Rodney Whitlock, PhD, of McDermott+Consulting, told MedPage Today in an email that McConnell likes to let his committee chairs—like Lindsey Graham (R-S.C.), of the Senate Judiciary Committee; Lamar Alexander (R-Tenn.), of the Senate Health, Education, Labor, & Pensions Committee; and Chuck Grassley (R-Iowa), of the Senate Finance Committee—take the lead.

"They are working on drug pricing, surprise billing, cost containment, and other health pieces. The Senate will work its will," said Whitlock.

Surprise billing and drug pricing may have a chance, "but would [House Speaker Nancy] Pelosi (D-Calif.) want to give Trump a platform to claim credit?" said Antos. "Maybe this year, but time is already growing short."

And, "since Trump is said to start his campaign in a few weeks, that seems like the end of serious legislation for the foreseeable future," he added. "Legislation giving more money for an anti-addiction campaign might also have a chance, but only if there isn't something else added that would drive away Republican votes."

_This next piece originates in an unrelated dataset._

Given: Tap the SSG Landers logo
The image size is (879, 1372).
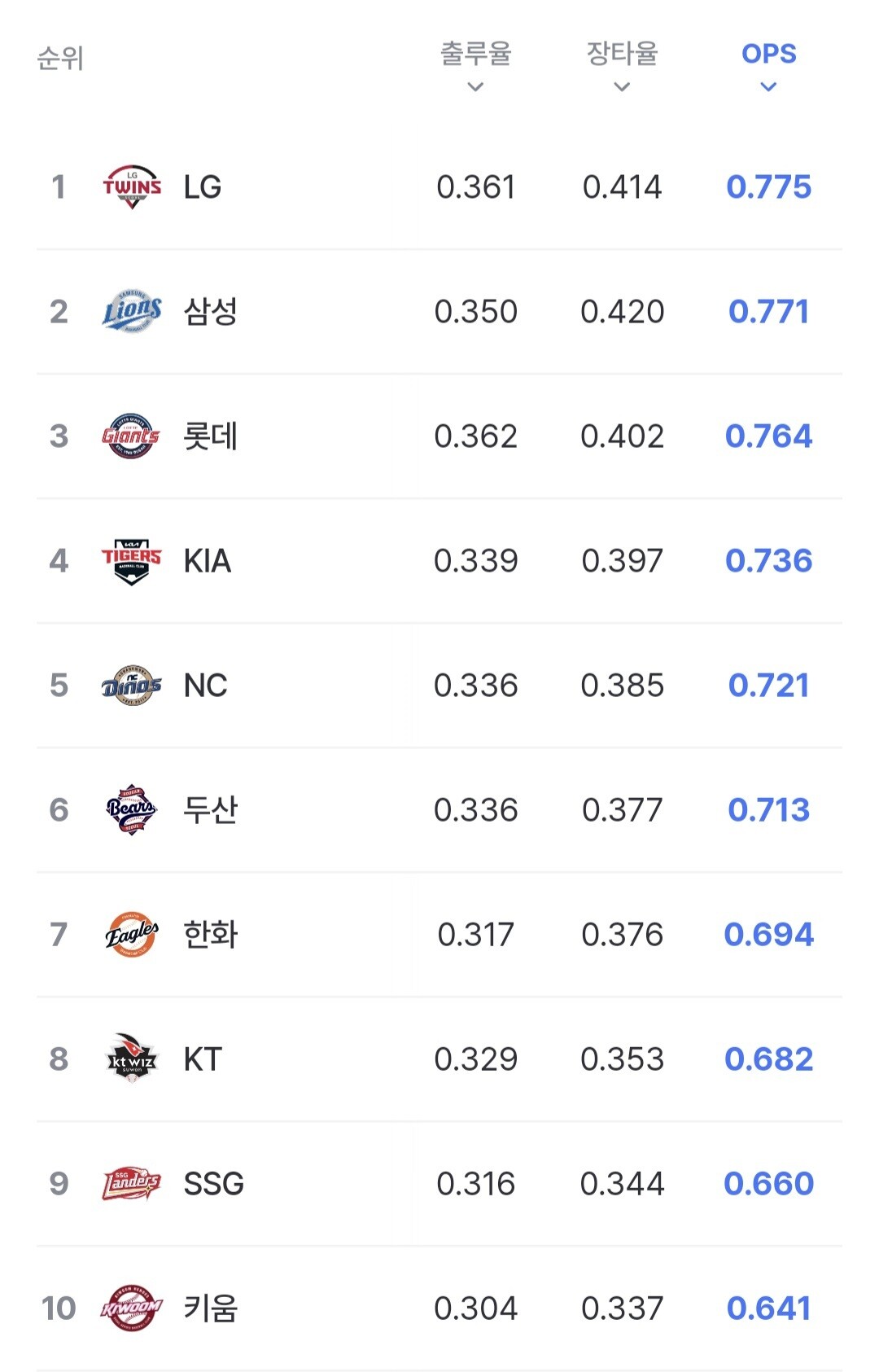Looking at the screenshot, I should point(131,1184).
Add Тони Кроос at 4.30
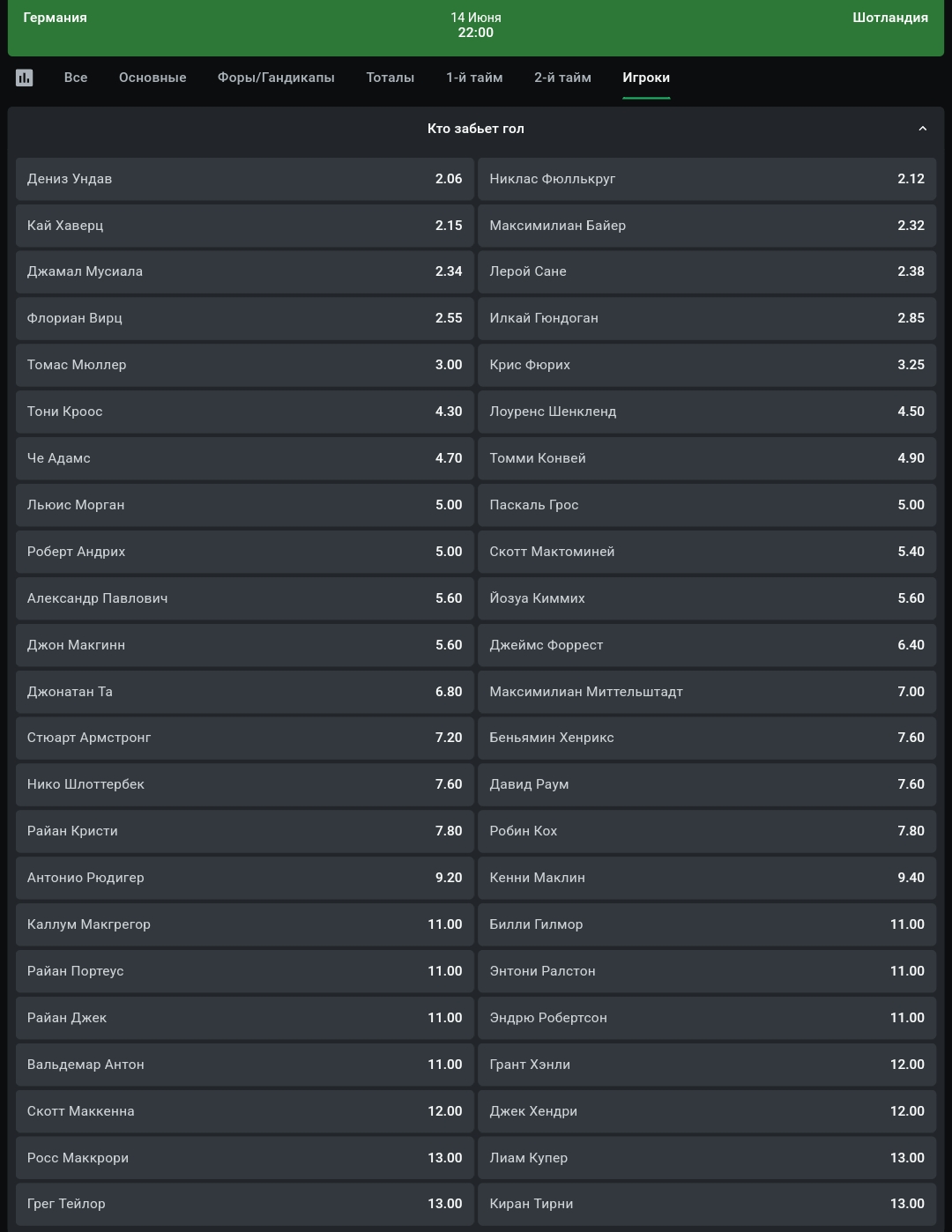Viewport: 952px width, 1232px height. coord(245,412)
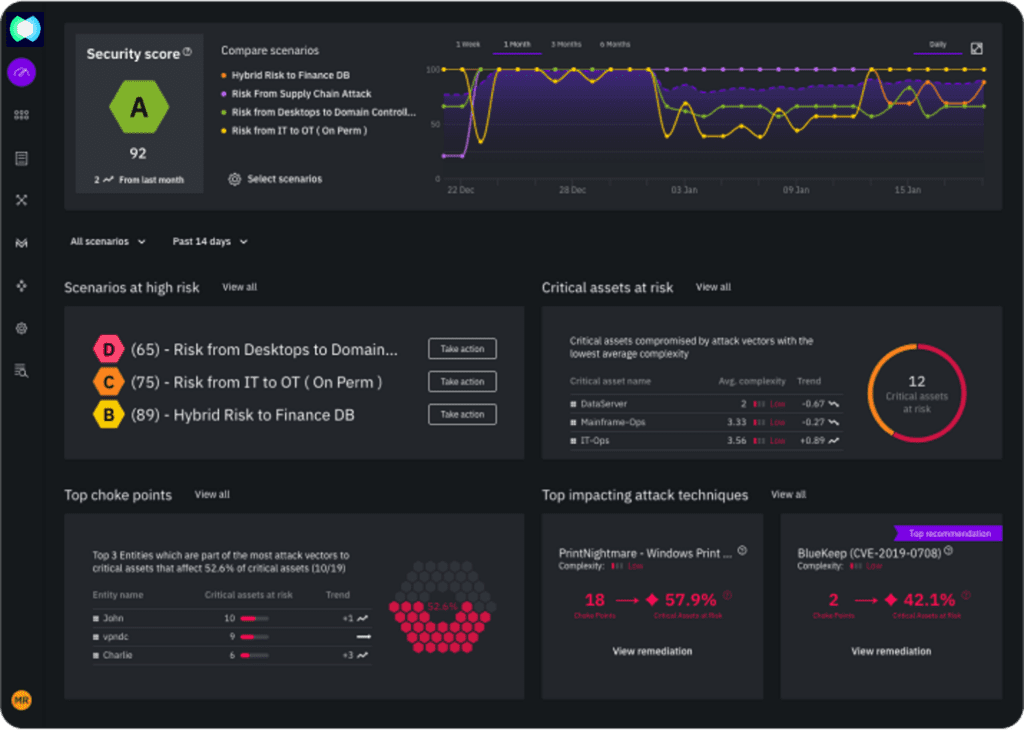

Indeed, the election will be figuring into everyone's next moves, Carpenter said. "The closer we get to 2020, the more every decision made in D.C. will be based on how it impacts the election. Democrats, between now and the end of the year, face a choice on whether to work with the president or Republicans on anything healthcare-related that the president can then sign and claim credit for."

One area the Senate is not likely to do anything with is the Affordable Care Act (ACA), said Sabrina Corlette, JD, research professor at Georgetown University's Center for Health Insurance Reforms here. In addition to the House bill on "junk" insurance plans, the House passed a bill last week that would grant funds to states newly interested in setting up their own ACA insurance exchanges and would restore funding for ACA outreach that has been cut by the Trump administration.

"I don't see any urgency in Senate to take up those bills," Corlette said in a phone call. "Some of that is political—there is still a section of the Republican party that's like, 'Let's repeal the ACA root and branch,' and nothing will move them from that position. But there is also just a lack of urgency because the [ACA] markets, although a year or two ago there was serious concern insurers would drop out and prices would skyrocket—that concern has lessened somewhat. Insurers are staying in, even expanding their footprint, and prices are likely to stay fairly level in 2020 as they did this year, so we're not seeing external pressure in the Senate to take those bills up."